[BUG] IMO, but no opinions? Uncle Tim? was: int(float(sys.maxint)) buglet ?

B

Bengt Richter

Peculiar boundary cases:
-2147483648

some kind of one-off error? I.e., just inside extremes works:
>>> [int(x) for x in (-2.0**31, -2.0**31+1.0, 2.0**31-2.0, 2.0**31-1.0)]
[-2147483648L, -2147483647, 2147483646, 2147483647L]

But those longs at the extremes can be converted successfully, so int(int(x)) works ;-/
>>> [int(int(x)) for x in (-2.0**31, -2.0**31+1.0, 2.0**31-2.0, 2.0**31-1.0)]
[-2147483648, -2147483647, 2147483646, 2147483647]

ISTM this is a buglet, or at least a wartlet for a 32-bit system ;-)

Almost forgot:
Python 2.4b1 (#56, Nov 3 2004, 01:47:27)
[GCC 3.2.3 (mingw special 20030504-1)] on win32

but same thing on 2.3.2:

Python 2.3.2 (#49, Oct 2 2003, 20:02:00) [MSC v.1200 32 bit (Intel)] on win32
Type "help", "copyright", "credits" or "license" for more information.
>>> [int(x) for x in (-2.0**31, -2.0**31+1.0, 2.0**31-2.0, 2.0**31-1.0)] [-2147483648L, -2147483647, 2147483646, 2147483647L]
>>> [int(int(x)) for x in (-2.0**31, -2.0**31+1.0, 2.0**31-2.0, 2.0**31-1.0)]
[-2147483648, -2147483647, 2147483646, 2147483647]

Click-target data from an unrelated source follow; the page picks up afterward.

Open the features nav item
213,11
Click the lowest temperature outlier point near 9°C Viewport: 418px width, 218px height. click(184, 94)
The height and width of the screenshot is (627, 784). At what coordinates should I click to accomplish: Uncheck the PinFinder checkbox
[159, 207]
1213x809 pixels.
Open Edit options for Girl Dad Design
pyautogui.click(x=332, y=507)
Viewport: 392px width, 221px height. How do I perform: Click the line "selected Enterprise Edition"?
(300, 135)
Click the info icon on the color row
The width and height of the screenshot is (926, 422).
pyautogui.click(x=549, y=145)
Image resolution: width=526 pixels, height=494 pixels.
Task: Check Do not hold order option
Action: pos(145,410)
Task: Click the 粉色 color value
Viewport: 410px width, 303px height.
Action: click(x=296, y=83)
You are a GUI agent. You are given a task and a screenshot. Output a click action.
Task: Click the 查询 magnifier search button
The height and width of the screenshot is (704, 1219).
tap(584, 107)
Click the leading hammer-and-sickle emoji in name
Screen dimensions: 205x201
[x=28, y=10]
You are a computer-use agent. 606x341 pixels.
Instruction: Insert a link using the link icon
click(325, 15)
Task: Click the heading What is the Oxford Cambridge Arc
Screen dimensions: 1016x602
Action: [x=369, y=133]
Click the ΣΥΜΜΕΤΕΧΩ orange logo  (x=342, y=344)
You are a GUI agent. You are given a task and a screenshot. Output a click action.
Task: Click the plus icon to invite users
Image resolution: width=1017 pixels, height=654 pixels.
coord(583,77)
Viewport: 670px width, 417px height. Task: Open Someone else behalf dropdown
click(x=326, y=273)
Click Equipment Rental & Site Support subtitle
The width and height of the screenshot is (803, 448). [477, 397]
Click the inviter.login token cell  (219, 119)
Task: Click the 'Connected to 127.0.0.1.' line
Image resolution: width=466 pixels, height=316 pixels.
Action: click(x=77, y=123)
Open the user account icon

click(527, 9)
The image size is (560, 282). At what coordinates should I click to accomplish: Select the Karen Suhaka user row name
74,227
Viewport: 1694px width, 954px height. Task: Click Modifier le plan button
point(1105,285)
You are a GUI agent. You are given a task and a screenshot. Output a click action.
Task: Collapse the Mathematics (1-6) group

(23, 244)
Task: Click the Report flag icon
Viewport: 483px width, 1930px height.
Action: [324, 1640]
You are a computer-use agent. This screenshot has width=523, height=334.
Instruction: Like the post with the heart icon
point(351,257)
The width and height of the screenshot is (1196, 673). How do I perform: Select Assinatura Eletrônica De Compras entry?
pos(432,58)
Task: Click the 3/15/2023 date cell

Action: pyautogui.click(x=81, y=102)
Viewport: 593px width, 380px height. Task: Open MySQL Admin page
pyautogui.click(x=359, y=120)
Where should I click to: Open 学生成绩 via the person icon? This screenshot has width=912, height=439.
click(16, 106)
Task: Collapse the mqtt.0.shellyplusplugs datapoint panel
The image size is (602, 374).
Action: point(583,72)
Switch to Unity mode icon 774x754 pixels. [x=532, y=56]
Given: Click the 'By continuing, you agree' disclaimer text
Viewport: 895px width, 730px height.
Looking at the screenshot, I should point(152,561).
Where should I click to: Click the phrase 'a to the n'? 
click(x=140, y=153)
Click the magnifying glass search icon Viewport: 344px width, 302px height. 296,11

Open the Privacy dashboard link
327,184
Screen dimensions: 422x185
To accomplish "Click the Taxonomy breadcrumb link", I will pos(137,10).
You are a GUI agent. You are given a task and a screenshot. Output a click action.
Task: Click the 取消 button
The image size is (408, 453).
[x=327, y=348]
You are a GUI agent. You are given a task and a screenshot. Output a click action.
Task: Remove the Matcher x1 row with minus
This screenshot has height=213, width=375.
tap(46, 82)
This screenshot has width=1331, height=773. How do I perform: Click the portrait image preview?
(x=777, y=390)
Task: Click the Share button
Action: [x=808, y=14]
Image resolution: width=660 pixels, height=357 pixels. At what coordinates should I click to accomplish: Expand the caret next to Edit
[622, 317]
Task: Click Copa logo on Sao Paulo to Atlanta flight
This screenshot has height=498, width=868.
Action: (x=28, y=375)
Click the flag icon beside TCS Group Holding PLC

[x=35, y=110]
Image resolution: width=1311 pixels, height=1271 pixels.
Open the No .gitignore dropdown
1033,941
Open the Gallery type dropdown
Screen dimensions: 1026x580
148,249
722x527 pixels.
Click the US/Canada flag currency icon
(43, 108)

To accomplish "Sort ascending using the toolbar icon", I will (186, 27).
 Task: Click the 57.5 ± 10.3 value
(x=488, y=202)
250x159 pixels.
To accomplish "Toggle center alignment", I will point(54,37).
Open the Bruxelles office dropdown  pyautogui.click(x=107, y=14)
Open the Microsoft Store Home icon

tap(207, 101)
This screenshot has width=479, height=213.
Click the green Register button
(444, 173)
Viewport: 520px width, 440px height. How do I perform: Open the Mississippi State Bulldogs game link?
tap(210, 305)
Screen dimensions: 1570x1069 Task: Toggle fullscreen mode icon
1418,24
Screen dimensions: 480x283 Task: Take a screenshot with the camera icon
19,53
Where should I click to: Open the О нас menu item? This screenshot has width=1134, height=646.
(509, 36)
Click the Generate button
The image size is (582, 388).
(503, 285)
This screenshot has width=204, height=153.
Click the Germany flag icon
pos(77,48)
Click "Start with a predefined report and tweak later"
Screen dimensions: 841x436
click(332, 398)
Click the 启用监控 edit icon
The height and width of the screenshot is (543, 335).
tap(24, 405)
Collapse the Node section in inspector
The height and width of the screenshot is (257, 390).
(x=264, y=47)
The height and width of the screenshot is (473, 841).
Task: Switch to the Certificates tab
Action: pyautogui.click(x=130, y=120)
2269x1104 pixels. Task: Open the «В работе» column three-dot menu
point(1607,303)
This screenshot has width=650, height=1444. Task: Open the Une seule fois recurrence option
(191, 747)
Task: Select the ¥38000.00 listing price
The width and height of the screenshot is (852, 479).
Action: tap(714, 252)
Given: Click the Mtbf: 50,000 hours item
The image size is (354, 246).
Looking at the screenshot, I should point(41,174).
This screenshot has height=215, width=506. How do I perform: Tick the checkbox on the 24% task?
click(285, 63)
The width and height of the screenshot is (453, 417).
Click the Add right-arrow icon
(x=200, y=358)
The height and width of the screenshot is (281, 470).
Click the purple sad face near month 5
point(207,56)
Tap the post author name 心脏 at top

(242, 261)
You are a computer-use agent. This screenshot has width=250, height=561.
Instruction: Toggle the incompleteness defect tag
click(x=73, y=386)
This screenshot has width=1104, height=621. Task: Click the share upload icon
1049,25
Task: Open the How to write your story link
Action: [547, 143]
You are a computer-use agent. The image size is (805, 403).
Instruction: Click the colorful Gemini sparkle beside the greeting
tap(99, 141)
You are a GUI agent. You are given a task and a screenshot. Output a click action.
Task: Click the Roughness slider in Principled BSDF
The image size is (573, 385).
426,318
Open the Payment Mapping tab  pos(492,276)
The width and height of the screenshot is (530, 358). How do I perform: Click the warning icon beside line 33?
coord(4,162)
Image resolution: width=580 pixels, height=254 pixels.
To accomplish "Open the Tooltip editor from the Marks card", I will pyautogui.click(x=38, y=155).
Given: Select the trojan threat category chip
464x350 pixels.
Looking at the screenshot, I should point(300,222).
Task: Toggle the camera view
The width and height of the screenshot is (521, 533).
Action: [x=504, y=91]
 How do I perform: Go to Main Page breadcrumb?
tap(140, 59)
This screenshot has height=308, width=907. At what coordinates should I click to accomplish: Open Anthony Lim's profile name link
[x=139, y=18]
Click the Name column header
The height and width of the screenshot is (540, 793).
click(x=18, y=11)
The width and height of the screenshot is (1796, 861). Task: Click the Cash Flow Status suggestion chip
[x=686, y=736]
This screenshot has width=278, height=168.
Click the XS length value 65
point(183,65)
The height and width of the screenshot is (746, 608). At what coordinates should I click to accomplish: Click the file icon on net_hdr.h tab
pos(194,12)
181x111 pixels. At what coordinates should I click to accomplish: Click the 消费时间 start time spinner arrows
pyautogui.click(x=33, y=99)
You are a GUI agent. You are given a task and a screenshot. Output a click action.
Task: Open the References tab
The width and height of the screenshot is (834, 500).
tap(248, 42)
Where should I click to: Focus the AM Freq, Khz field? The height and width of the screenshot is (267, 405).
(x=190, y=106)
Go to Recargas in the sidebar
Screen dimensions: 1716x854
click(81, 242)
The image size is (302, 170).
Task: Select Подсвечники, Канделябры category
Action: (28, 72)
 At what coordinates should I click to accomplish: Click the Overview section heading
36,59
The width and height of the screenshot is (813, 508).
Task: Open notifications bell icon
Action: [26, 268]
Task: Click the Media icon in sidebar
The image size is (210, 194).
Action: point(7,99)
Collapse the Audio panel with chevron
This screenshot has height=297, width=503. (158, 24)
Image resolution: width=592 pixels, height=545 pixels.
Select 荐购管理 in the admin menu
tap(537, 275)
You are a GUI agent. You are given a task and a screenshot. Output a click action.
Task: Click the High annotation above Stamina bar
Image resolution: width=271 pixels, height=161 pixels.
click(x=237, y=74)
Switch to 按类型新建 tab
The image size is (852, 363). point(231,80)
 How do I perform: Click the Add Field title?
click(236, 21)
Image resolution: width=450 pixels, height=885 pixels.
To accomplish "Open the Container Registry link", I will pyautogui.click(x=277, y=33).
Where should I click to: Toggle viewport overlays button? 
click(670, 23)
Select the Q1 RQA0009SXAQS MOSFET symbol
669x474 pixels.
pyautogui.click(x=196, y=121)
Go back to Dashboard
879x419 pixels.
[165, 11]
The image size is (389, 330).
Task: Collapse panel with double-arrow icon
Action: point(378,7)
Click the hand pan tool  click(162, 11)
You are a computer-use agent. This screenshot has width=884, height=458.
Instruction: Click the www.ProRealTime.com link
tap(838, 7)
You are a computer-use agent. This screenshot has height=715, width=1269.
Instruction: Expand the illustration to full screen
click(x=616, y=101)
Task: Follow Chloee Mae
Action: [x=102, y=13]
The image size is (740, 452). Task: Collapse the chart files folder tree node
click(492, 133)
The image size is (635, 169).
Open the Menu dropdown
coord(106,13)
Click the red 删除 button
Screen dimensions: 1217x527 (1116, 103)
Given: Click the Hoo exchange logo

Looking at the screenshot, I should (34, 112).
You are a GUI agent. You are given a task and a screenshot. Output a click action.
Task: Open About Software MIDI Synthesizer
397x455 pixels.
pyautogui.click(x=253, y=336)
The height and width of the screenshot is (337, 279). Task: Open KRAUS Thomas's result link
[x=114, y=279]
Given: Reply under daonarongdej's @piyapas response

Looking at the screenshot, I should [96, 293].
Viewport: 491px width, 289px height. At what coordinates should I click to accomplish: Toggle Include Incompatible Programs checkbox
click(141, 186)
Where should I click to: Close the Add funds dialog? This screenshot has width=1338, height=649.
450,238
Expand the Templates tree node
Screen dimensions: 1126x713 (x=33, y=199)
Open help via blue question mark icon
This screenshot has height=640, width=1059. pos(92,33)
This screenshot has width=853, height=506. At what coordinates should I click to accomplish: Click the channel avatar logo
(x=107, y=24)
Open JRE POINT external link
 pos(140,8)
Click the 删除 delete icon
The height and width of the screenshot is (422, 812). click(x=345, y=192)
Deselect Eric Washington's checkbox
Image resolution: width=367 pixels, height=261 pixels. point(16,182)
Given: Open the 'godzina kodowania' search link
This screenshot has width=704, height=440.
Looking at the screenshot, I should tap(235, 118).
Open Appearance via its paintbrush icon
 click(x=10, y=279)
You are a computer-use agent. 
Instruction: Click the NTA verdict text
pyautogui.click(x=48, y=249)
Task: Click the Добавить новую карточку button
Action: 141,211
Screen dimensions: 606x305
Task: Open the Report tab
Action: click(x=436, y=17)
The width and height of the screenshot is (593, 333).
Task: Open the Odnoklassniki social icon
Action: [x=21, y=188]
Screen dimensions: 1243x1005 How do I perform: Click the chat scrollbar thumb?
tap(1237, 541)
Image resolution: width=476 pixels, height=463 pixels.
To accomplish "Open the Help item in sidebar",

Hm, ... except for the thought that CPUs with 64-bit integers might truncate maxint
when converting to float, I might say maybe these reprs should be tested
for equality in the system tests?
('-2147483648L', '-2147483648')

or maybe at least check for equality of these?:
(<type 'long'>, <type 'int'>)

Regards,
Bengt Richter
 
J

jepler

Python 2.2.2:2147483647

Python 2.3.2:2147483647L

If you're looking for a suspicious change, this should narrow it down.

Jeff

-----BEGIN PGP SIGNATURE-----
Version: GnuPG v1.2.6 (GNU/Linux)

iD8DBQFBtHcmJd01MZaTXX0RAt/lAJ91VLt4pPGvCae6Mi7Ha62Z3339MgCferrW
XXtJRR45oggqvfnBmD0Q1WE=
=l90g
-----END PGP SIGNATURE-----
 
T

Tim Peters

[Bengt Richter]
Peculiar boundary cases:

-2147483648

some kind of one-off error?

It would help if you were explicit about what you think "the error"
is. I see a correct result in all cases there.

Is it just that sometimes

int(a_float)

returns a Python long when

int(a_long_with_the_same_value_as_that_float)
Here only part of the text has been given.